Microbial
reductive dechlorination of polychlorinated biphenyls
(PCBs) is regarded as an alternative approach for in situ remediation and detoxification in the environment. To better understand
the process of PCB dechlorination in freshwater lake sediment, a long-term
(108 weeks) dechlorination study was performed in Taihu Lake sediment
microcosms with nine parent PCB congeners (PCB5, 12, 64, 71, 105,
114, 149, 153, and 170). Within 108 weeks, the total PCBs declined
by 32.8%, while parent PCBs declined by 84.8%. PCB dechlorinators
preferred to attack meta- and para-chlorines, principally para-flanked meta and single-flanked para chlorines. A total of
58 dechlorination pathways were observed, and 20 of them were not
in 8 processes, suggesting the broad spectrum of PCB dechlorination
in the environment.

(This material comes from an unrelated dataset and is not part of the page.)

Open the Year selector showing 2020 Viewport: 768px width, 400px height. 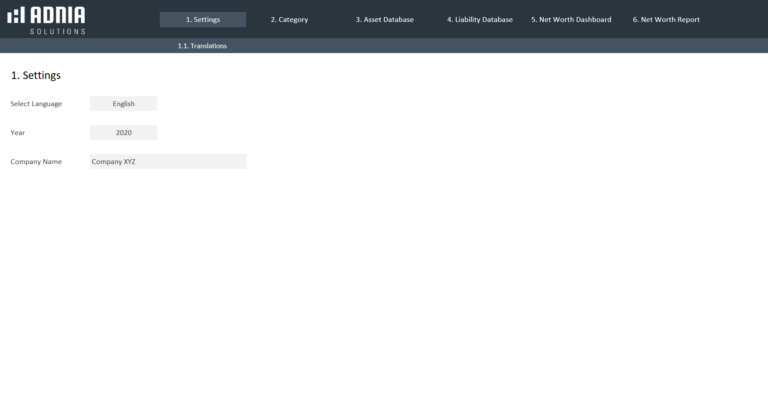pyautogui.click(x=123, y=132)
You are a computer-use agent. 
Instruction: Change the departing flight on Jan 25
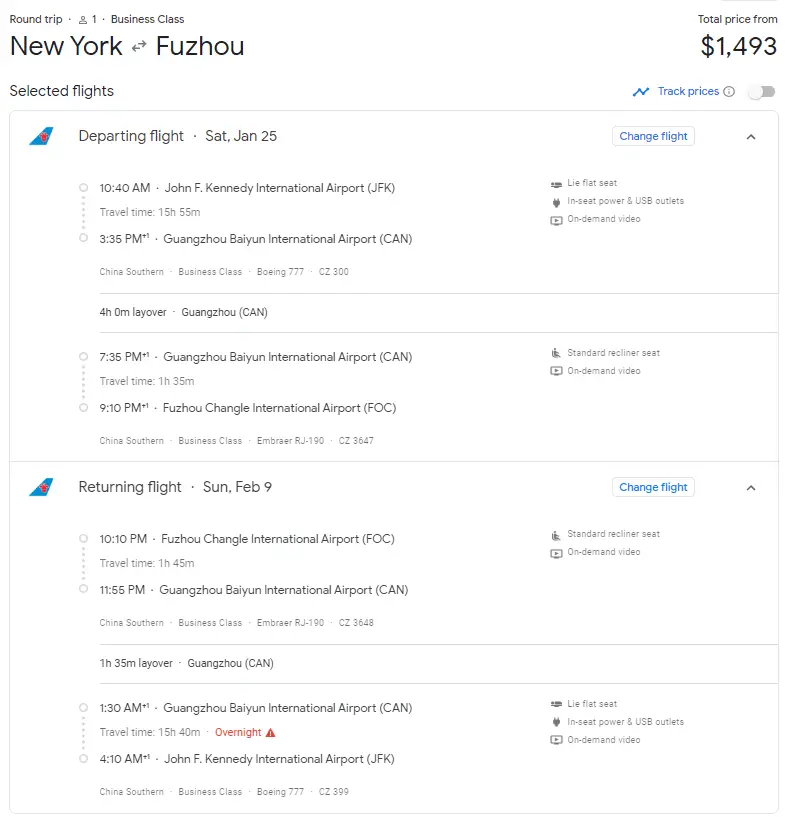[x=653, y=137]
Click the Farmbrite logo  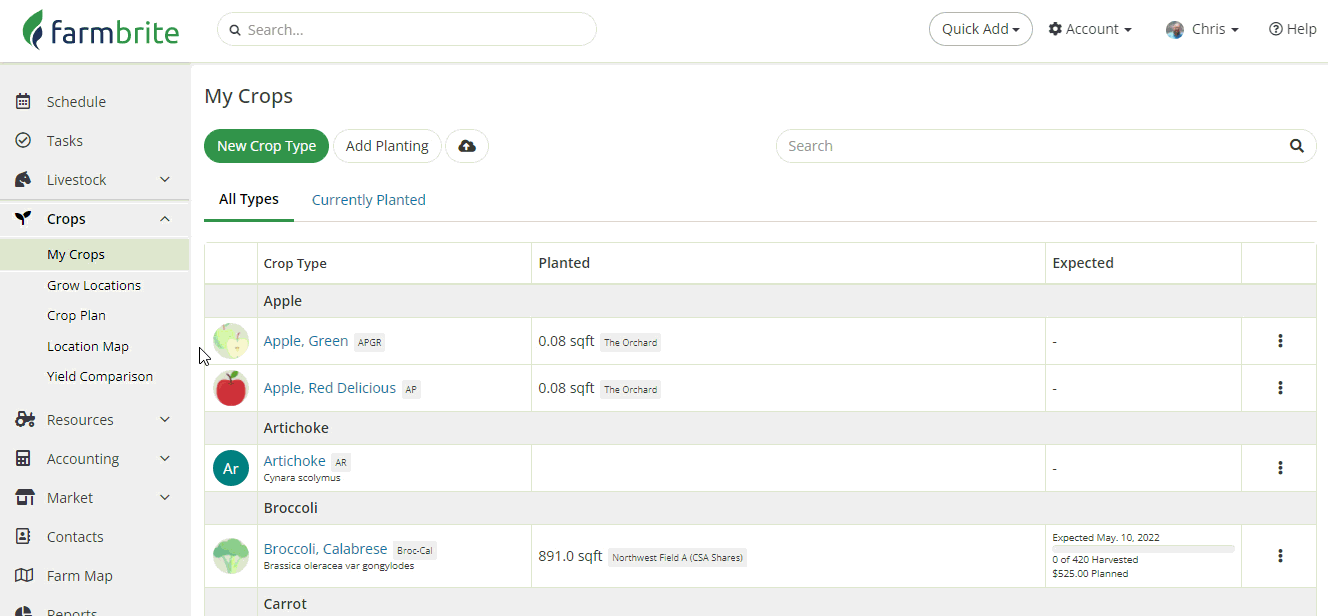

Rare ortho dechlorination was
confirmed to target the unflanked ortho chlorine,
indicating a potential for complete dechlorination. PCBs drove the
shifts of the microbial community structures, and putative dechlorinating
bacteria were growth-linked to PCB dechlorination. The distinct jump
of RDase genes ardA, rdh12, pcbA4, and pcbA5 was found to be consistent
with the commencement of dechlorination. The maintained high level
of putative dechlorinating phylum Chloroflexi (including Dehalococcoides and o-17/DF-1),
genus Dehalococcoides, and four RDase
genes at the end of incubation revealed the long-term dechlorination
potential. This work provided insights into dechlorination potential
for long-term remediation strategies at PCB-contaminated sites.